Credit default swaps are agreements where one party (the protection buyer) agrees to make periodic payments to another party (the protection seller) in exchange for protection against specified credit events, such as certain defaults and bankruptcies related to an underlying credit instrument, or issuer or index of such instruments. Upon occurrence of a specified credit event, the protection seller is required to pay the buyer the difference between the notional amount of the swap and the value of the underlying credit, either in the form of a net cash settlement or by paying the gross notional amount and accepting delivery of the relevant underlying credit. For credit default swaps where the underlying credit is an index, a specified credit event may affect all or individual underlying securities included in the index and will be settled based upon the relative weighting of the affected underlying security(ies) within the index. Generally, the payment risk for the seller of protection is inversely related to the current market price or credit rating of the underlying credit or the market value of the contract relative to the notional amount, which are indicators of the markets’ valuation of credit quality. As of November 30, 2018, the notional amount of protection sold by the fund totaled $9,338,000 (0.4% of net assets), which reflects the maximum potential amount the fund could be required to pay under such contracts. Risks related to the use of credit default swaps include the possible inability of the fund to accurately assess the current and future creditworthiness of underlying issuers, the possible failure of a counterparty to perform in accordance with the terms of the swap agreements, potential government regulation that could adversely affect the fund’s swap investments, and potential losses in excess of the fund’s initial investment.

During the six months ended November 30, 2018, the volume of the fund’s activity in swaps, based on underlying notional amounts, was generally less than 1% of net assets.
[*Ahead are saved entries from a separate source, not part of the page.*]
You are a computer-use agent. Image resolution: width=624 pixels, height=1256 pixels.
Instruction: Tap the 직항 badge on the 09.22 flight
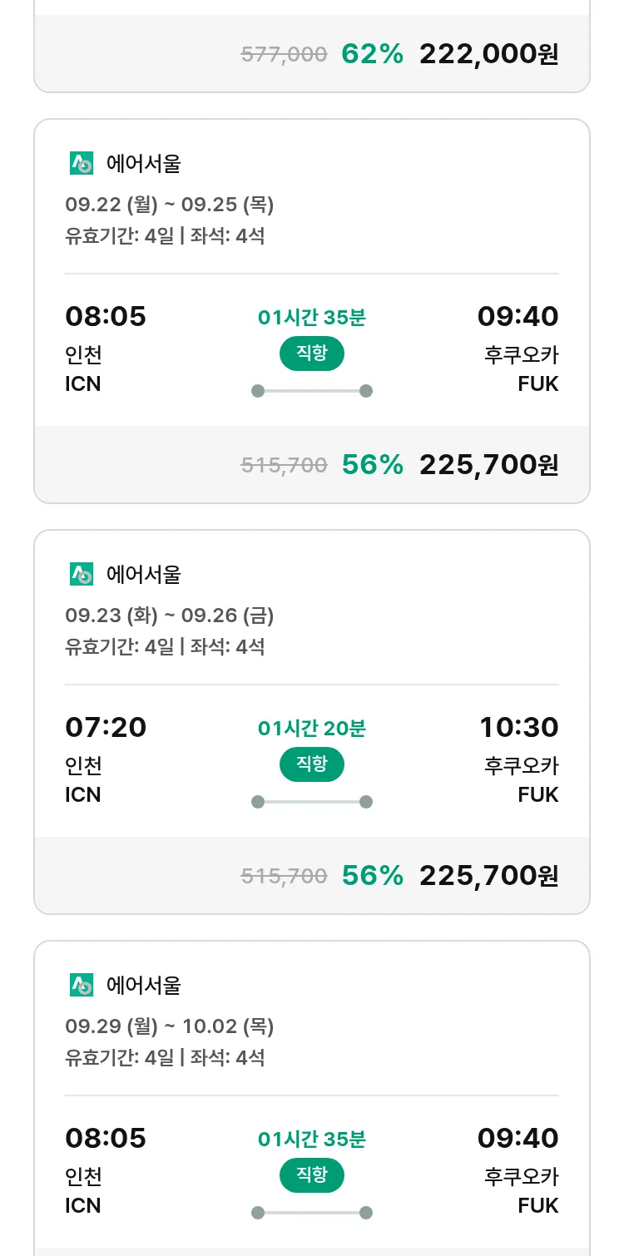coord(311,354)
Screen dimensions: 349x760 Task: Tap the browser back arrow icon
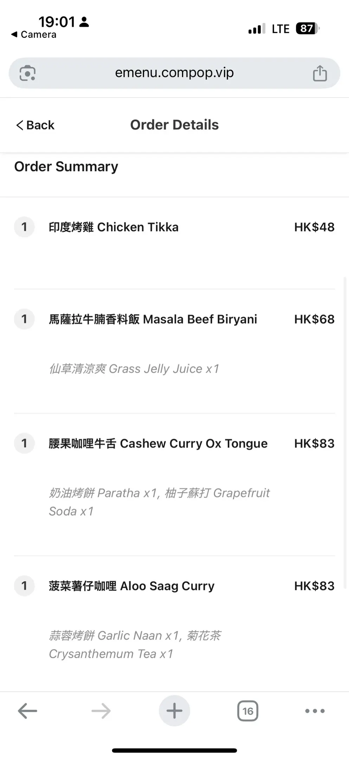(27, 711)
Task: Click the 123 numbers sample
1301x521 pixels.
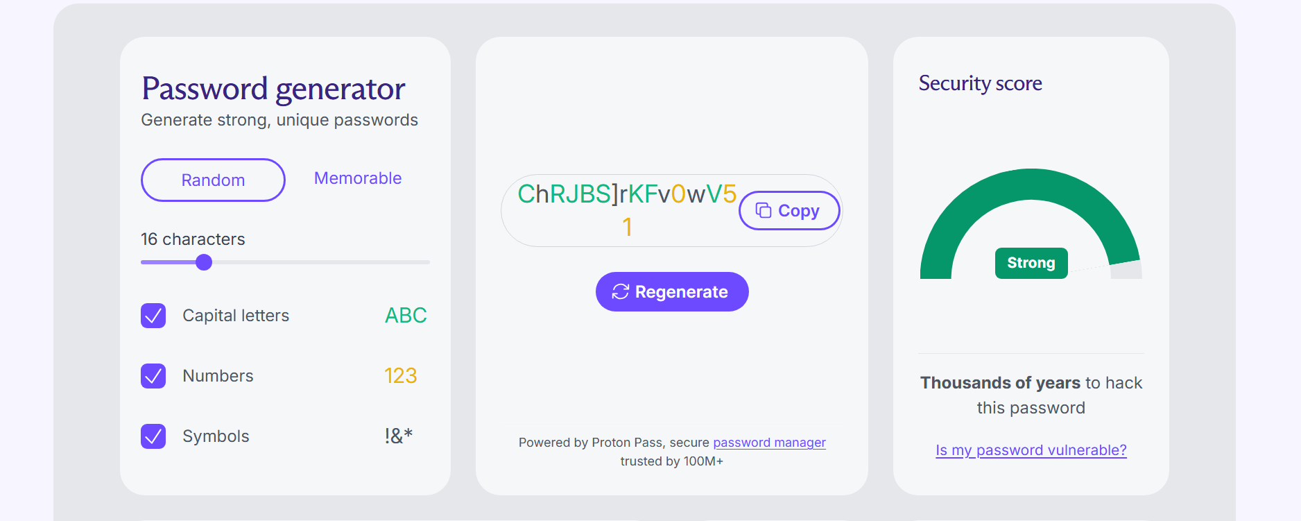Action: pyautogui.click(x=400, y=376)
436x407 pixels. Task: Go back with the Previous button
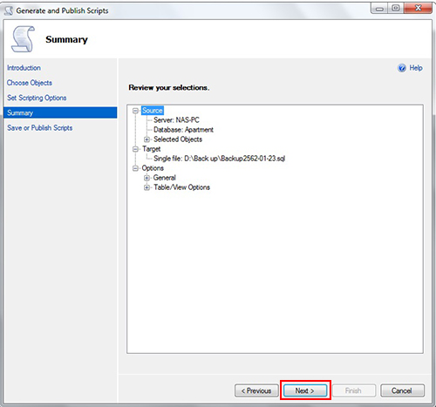pyautogui.click(x=256, y=390)
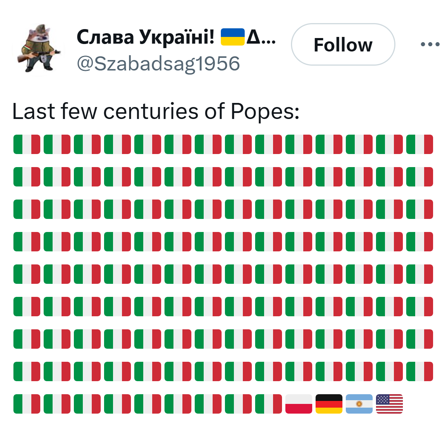Click the Italy flag left of Poland flag

coord(269,404)
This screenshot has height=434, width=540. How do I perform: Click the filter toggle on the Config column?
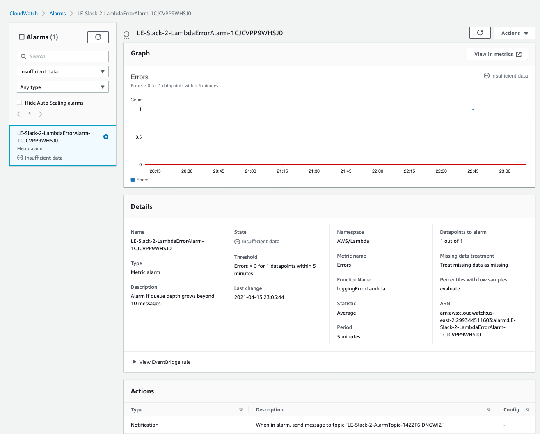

NOTE 4 - OTHER INVESTMENT TRANSACTIONS

Consistent with its investment objective, the fund engages in the following practices to manage exposure to certain risks and/or to enhance performance. The investment objective, policies, program, and risk factors of the fund are described more fully in the fund’s prospectus and Statement of Additional Information.

Emerging and Frontier Markets The fund may invest, either directly or through investments in T. Rowe Price institutional funds, in securities of companies located in, issued by governments of, or denominated in or linked to the currencies of emerging and frontier market countries; at period-end, approximately 9% of the fund’s net assets were invested in emerging markets and 1% in frontier markets. Emerging markets, and to a greater extent frontier markets, generally have economic structures that are less diverse and mature, and political systems that are less stable, than developed countries. These markets may be subject to greater political, economic, and social uncertainty and differing regulatory environments that may potentially impact the fund’s ability to buy or sell certain securities or repatriate proceeds to U.S. dollars. Such securities are often subject to greater price volatility, less liquidity, and higher rates of inflation than U.S. securities. Investing in frontier markets is significantly riskier than investing in other countries, including emerging markets.

Restricted Securities The fund may invest in securities that are subject to legal or contractual restrictions on resale. Prompt sale of such securities at an acceptable price may be difficult and may involve substantial delays and additional costs.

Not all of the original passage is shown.